= Aim =
Revise the entries below by replacing "screenshot" with "image" and changing nothing else. Leave the pictures out of your version.

[Entries excerpted from a collection]
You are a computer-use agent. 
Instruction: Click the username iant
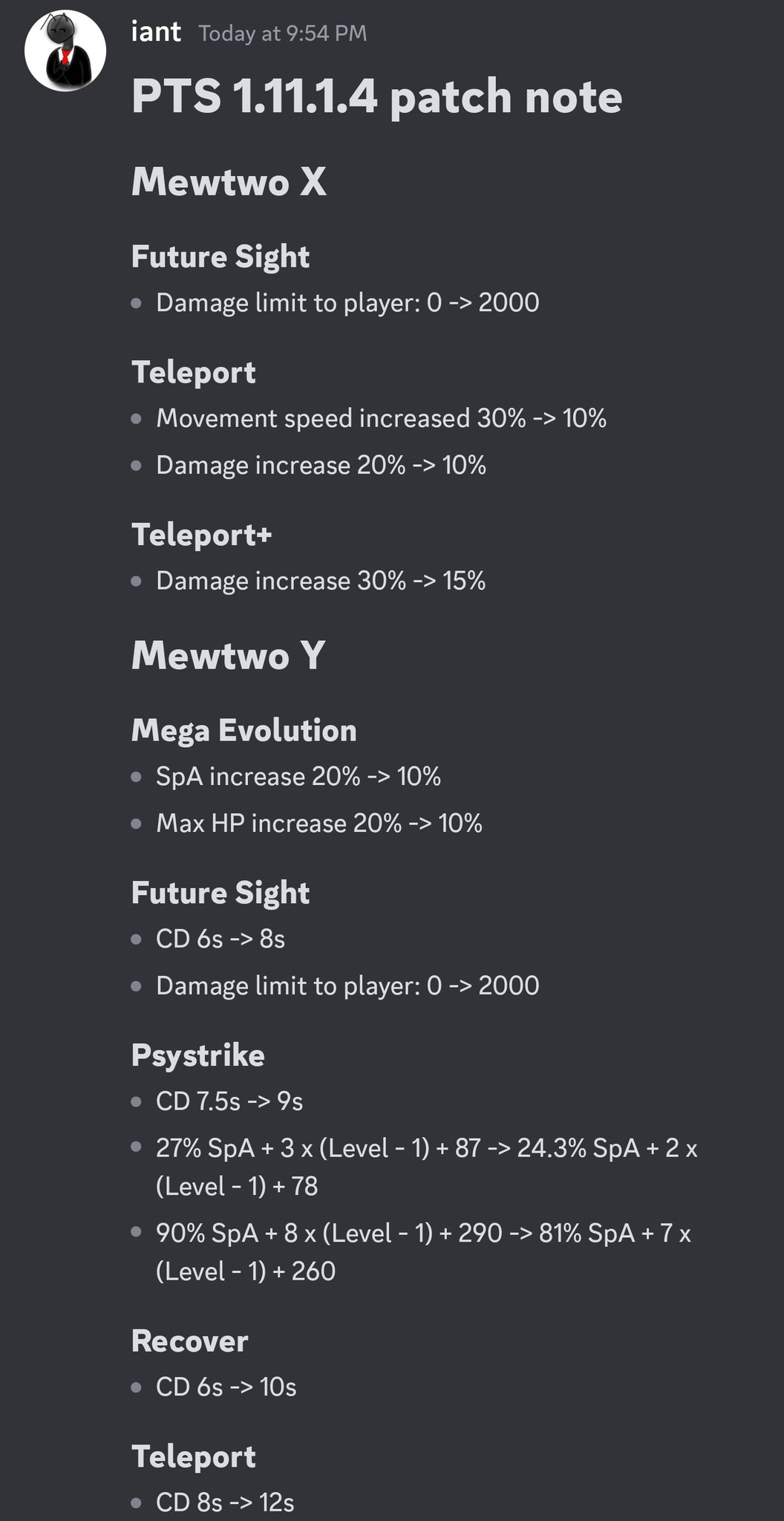coord(156,32)
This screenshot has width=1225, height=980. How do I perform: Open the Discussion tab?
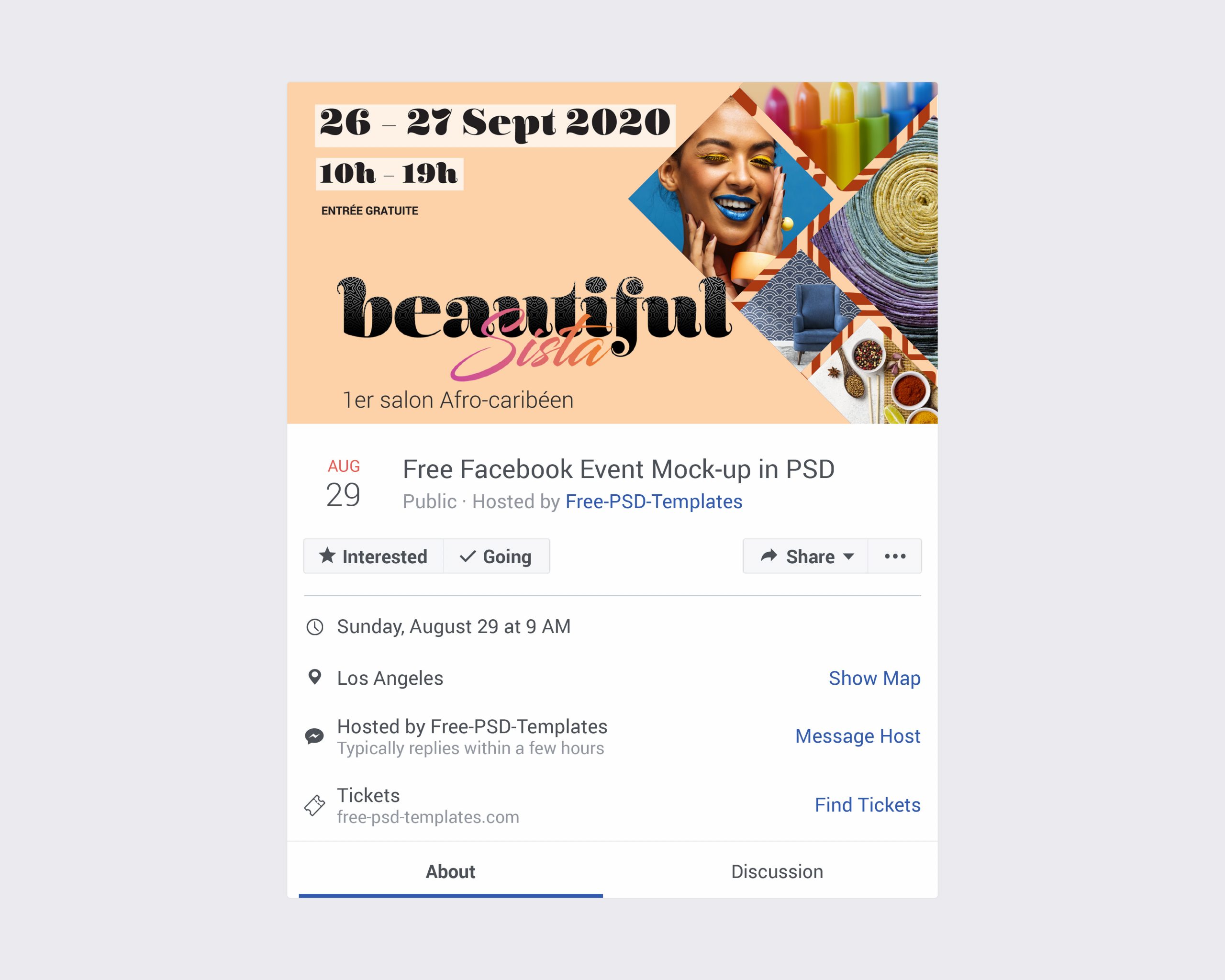tap(777, 871)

= Task solution =
You are a computer-use agent. 
Instruction: Click the username iant
coord(156,32)
This image has width=1225, height=980. How do I perform: Open the Discussion tab?
tap(777, 871)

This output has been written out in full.